YangYang, ever the one to stab through tension with blunt humor, leaned back and said, "If you're not enough, then the rest of us should just give up. Like, pack it up, game over. We'll all go live in the woods."
Lena swatted his shoulder, but her expression was soft as she reached over to squeeze my hand. "She chose you," she said, firm but kind. "Not her past, not her ex, you. That's what matters."
My fingers twitched beneath hers. The noise in my chest eased—barely, but enough.
And she was right. You had chosen me. You looked at me the way people don't look at someone they plan to leave. I could still feel it—the warmth of your hand on my mine earlier in the night, your assuring words, "I promise you, it doesn't" the small tremor in your voice that made me believe it wasn't just comfort, but truth.
Hendery leaned dramatically over the coffee table, smirking. "And if the ex tries to walk back in, we'll fight him. Frat versus ex-boyfriend. I call first swing."
"Sit down before you break another lamp," Kun warned.
That, mercifully, broke the tension. Laughter crashed back into the room, rough and too loud.
Mark groaned into a pillow. "I can't believe I haven't even met her yet. All this drama, and I'm missing the main character!"
"Because you're never around," Renjun shot back without missing a beat.
"Because some of us actually study," Mark retorted.
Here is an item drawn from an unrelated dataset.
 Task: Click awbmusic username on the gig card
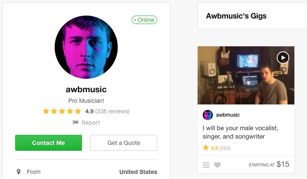[x=228, y=115]
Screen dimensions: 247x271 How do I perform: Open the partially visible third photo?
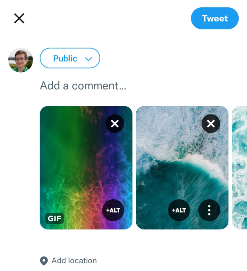(240, 167)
"Lies," Johnny said, still wielding his chip bag like a gavel. "Court is in session. All testimony goes through me."
"You're not the judge!" Chenle pointed dramatically. "You're the problem!"
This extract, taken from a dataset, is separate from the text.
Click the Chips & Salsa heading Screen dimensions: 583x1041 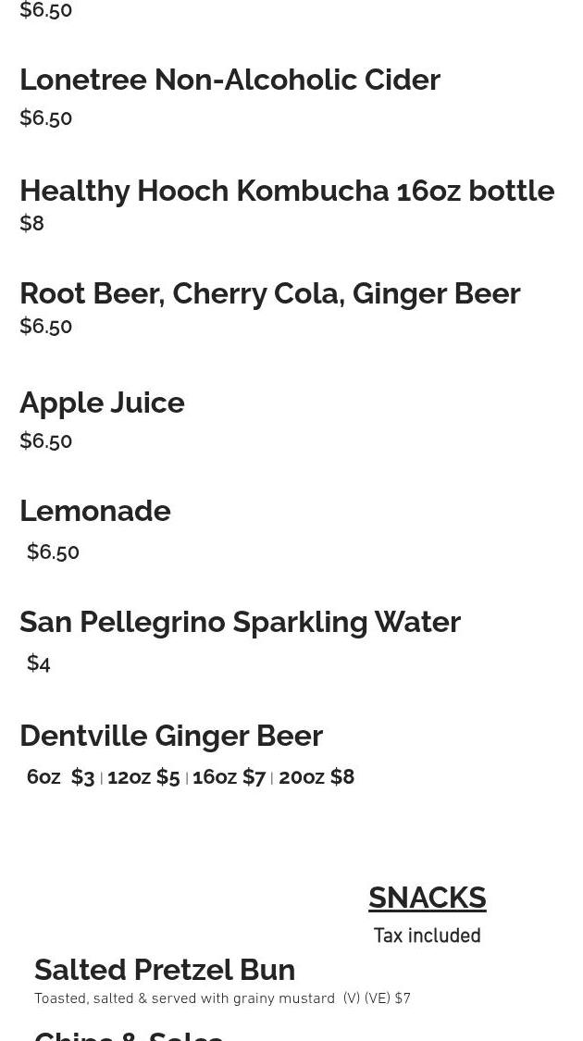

"The system is corrupt!" Daeyoung cried, waving his twenty-dollar bill.
"You won the bet!" Chenle howled. "How are you oppressed right now?"
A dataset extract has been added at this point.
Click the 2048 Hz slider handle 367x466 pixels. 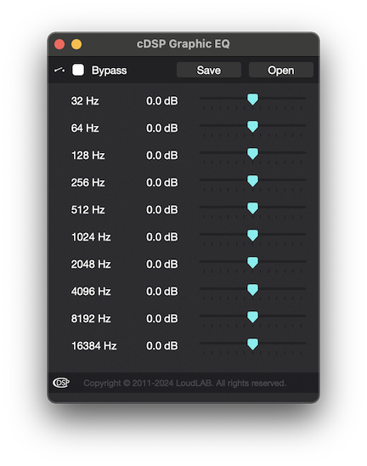tap(252, 263)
"Emotionally," Daeyoung replied with a grin.
The room erupted again—laughs overlapping, Hendery's ridiculous sound effects echoing under it all. Even Riku was doubled over, clutching his stomach.
And through it, I sat back, letting the noise roll over me. My smile came slow this time, small and real. The fear hadn't vanished completely—Jungwoo's face still hovered at the edges of my mind, smug and certain—but it didn't feel as heavy anymore. Not with Chenle whining about interest rates, not with Lena's hand still brushing my sleeve, not with my brothers filling the room with ridiculous life.
I looked quietly ahead, gaze tracing the warm clutter of the house—the flicker of the cheap lamp, the scuff marks on the wall, the half-eaten chips on the counter—and something in me loosened.
The doubts were still there, but softer now. Bearable. Because even when love got messy and uncertain, even when fear whispered too loud, I wasn't alone in it.
And for tonight, that was enough.
Enough to breathe, to laugh, to trust. Enough to remind myself that sometimes, holding on meant choosing not to run.
And I was choosing you. Even through the fear, I was choosing you.